## Texto extraído
Foi a arguida/recorrente condenada pela prática de conduta contra-ordenacional prevista nos artigos 4º, n.º 1 e 53º, n.º 1 do Regulamento Municipal de Publicidade, e punível, em abstracto, com coima de € 300 a € 3.000.

Sustenta a recorrente que já ocorreu a prescrição do procedimento contra-ordenacional, porquanto o facto foi praticado em 1-11-2005, sendo de 3 anos o prazo da prescrição, nos termos da alínea c) do artigo 27º do D.L. 433/82 e, de 4 anos e 6 meses o prazo máximo de prescrição, nos termos do artigo 28º, n.º 3 do mesmo diploma.

Como sabemos a prescrição consiste na extinção de um direito em virtude do decurso de certo período de tempo e a verificar-se essa excepção, a mesma tem por efeito a extinção do procedimento contra-ordenacional.

Passemos então à apreciação desta questão.

O regime legal das contra-ordenações encontra-se definido no DL n.º 433/82, de 27 de Outubro, o qual tem vindo a sofrer algumas alterações, designadamente a introduzida pela Lei n.º 109/2001, de 24 de Dezembro, aos artigos 27.º, 27.º-A e 28.º, relativa à prescrição.

Ditam tais normas:

Artigo 27º(Prescrição do procedimento)

O procedimento por contra-ordenação extingue-se por efeito da prescrição logo que sobre a prática da contra-ordenação hajam decorrido os seguintes prazos:

a) Cinco anos, quando se trate de contra-ordenação a que seja aplicável uma coima de montante máximo igual ou superior a € 49.879,79;

b) Três anos, quando se trate de contra-ordenação a que seja aplicável uma coima de montante igual ou superior a € 2.493,99 e inferior a € 49.879,79;

c) Um ano, nos restantes casos.

Artigo 27º-A (Suspensão da prescrição)

## Tarefa a realizar
Escreva a continuação do texto sobre a prescrição do procedimento contra-ordenacional, começando logo a seguir ao título "Artigo 27º-A (Suspensão da prescrição)".

## Dados fornecidos
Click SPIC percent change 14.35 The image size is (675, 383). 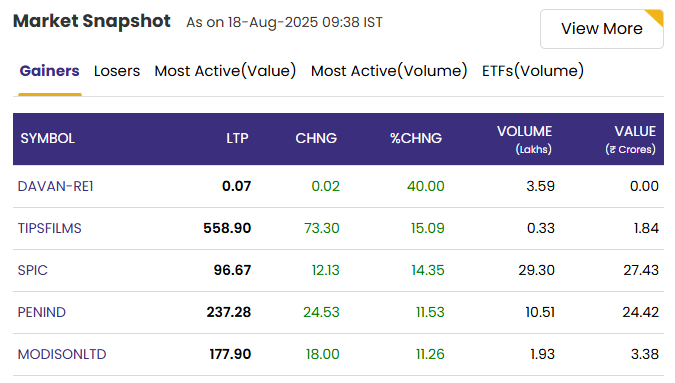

## Resultado esperado
1. A prescrição do procedimento por contra-ordenação suspende-se para além dos casos especialmente previstos na lei, durante o tempo em que o procedimento:

a) Não puder legalmente iniciar-se ou continuar por falta de autorização legal;

b) Estiver pendente a partir do envio do processo ao Ministério Público até à sua devolução à autoridade administrativa, nos termos do art. 40º;

c) Estiver pendente a partir da notificação do despacho que procede ao exame preliminar do recurso da decisão administrativa que aplica a coima, até à decisão final do recurso;

2. Nos casos previstos nas alíneas b) e c) do número anterior, a suspensão não pode ultrapassar seis meses.


    Artigo 28º - (Interrupção da prescrição)

1. A prescrição do procedimento por contra-ordenação interrompe-se:

a) Com a comunicação ao arguido dos despachos, decisões ou medidas contra ele tomados ou com qualquer notificação;

b) Com a realização de quaisquer diligências de prova, designadamente exames e buscas, ou com o pedido de auxílio às autoridades policiais ou a qualquer autoridade administrativa;

c) Com a notificação ao arguido para exercício do direito de audição ou com as declarações por ele prestadas no exercício desse direito;

d) Com a decisão da autoridade administrativa que procede à aplicação da coima.

2. (...).

3. A prescrição do procedimento tem sempre lugar quando, desde o seu início e ressalvado o tempo de suspensão, tiver decorrido o prazo da prescrição acrescido de metade.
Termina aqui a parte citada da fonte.